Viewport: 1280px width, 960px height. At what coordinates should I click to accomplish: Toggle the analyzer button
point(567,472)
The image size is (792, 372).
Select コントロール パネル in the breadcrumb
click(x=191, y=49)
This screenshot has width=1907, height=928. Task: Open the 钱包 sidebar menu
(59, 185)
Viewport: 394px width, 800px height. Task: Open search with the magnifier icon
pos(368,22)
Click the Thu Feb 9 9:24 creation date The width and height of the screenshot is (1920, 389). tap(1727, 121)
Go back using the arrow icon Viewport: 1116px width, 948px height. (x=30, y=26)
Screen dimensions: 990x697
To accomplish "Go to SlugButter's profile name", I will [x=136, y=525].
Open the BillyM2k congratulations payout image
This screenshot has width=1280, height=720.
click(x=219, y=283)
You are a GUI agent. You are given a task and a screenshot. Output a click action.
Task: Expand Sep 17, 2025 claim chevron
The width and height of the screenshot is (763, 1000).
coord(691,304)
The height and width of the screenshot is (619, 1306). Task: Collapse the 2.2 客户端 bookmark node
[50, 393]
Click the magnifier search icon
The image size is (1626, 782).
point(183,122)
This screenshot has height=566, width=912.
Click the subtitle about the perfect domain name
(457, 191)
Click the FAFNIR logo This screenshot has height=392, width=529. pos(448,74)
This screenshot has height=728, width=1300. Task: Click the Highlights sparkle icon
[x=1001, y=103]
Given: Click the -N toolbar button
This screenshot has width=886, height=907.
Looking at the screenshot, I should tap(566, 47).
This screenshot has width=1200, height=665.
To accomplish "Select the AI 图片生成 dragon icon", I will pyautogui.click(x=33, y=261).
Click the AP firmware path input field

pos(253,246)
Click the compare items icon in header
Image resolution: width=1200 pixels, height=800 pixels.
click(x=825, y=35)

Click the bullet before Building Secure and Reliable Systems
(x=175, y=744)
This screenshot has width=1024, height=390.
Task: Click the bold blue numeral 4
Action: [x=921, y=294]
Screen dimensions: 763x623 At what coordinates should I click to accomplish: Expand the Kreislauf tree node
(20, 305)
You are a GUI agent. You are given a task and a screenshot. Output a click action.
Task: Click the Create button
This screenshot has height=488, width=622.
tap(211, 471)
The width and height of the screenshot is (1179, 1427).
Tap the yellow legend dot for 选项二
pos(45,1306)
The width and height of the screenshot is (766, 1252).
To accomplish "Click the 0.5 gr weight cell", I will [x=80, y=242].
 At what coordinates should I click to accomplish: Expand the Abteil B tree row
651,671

_Task requirements_
The data must be output in full, exactly as given.

_Exercise answer_
Viewport: 1280px width, 960px height. At what coordinates should I click to accomplish: Toggle the analyzer button
point(567,472)
The image size is (792, 372).
Select コントロール パネル in the breadcrumb
click(x=191, y=49)
This screenshot has width=1907, height=928. Task: Open the 钱包 sidebar menu
(59, 185)
Viewport: 394px width, 800px height. Task: Open search with the magnifier icon
pos(368,22)
Click the Thu Feb 9 9:24 creation date The width and height of the screenshot is (1920, 389). tap(1727, 121)
Go back using the arrow icon Viewport: 1116px width, 948px height. (x=30, y=26)
Screen dimensions: 990x697
To accomplish "Go to SlugButter's profile name", I will [x=136, y=525].
Open the BillyM2k congratulations payout image
This screenshot has width=1280, height=720.
click(x=219, y=283)
You are a GUI agent. You are given a task and a screenshot. Output a click action.
Task: Expand Sep 17, 2025 claim chevron
The width and height of the screenshot is (763, 1000).
coord(691,304)
The height and width of the screenshot is (619, 1306). Task: Collapse the 2.2 客户端 bookmark node
[50, 393]
Click the magnifier search icon
The image size is (1626, 782).
point(183,122)
This screenshot has height=566, width=912.
Click the subtitle about the perfect domain name
(457, 191)
Click the FAFNIR logo This screenshot has height=392, width=529. pos(448,74)
This screenshot has height=728, width=1300. Task: Click the Highlights sparkle icon
[x=1001, y=103]
Given: Click the -N toolbar button
This screenshot has width=886, height=907.
Looking at the screenshot, I should tap(566, 47).
This screenshot has width=1200, height=665.
To accomplish "Select the AI 图片生成 dragon icon", I will pyautogui.click(x=33, y=261).
Click the AP firmware path input field

pos(253,246)
Click the compare items icon in header
Image resolution: width=1200 pixels, height=800 pixels.
click(x=825, y=35)

Click the bullet before Building Secure and Reliable Systems
(x=175, y=744)
This screenshot has width=1024, height=390.
Task: Click the bold blue numeral 4
Action: [x=921, y=294]
Screen dimensions: 763x623 At what coordinates should I click to accomplish: Expand the Kreislauf tree node
(20, 305)
You are a GUI agent. You are given a task and a screenshot. Output a click action.
Task: Click the Create button
This screenshot has height=488, width=622.
tap(211, 471)
The width and height of the screenshot is (1179, 1427).
Tap the yellow legend dot for 选项二
pos(45,1306)
The width and height of the screenshot is (766, 1252).
To accomplish "Click the 0.5 gr weight cell", I will [x=80, y=242].
 At what coordinates should I click to accomplish: Expand the Abteil B tree row
651,671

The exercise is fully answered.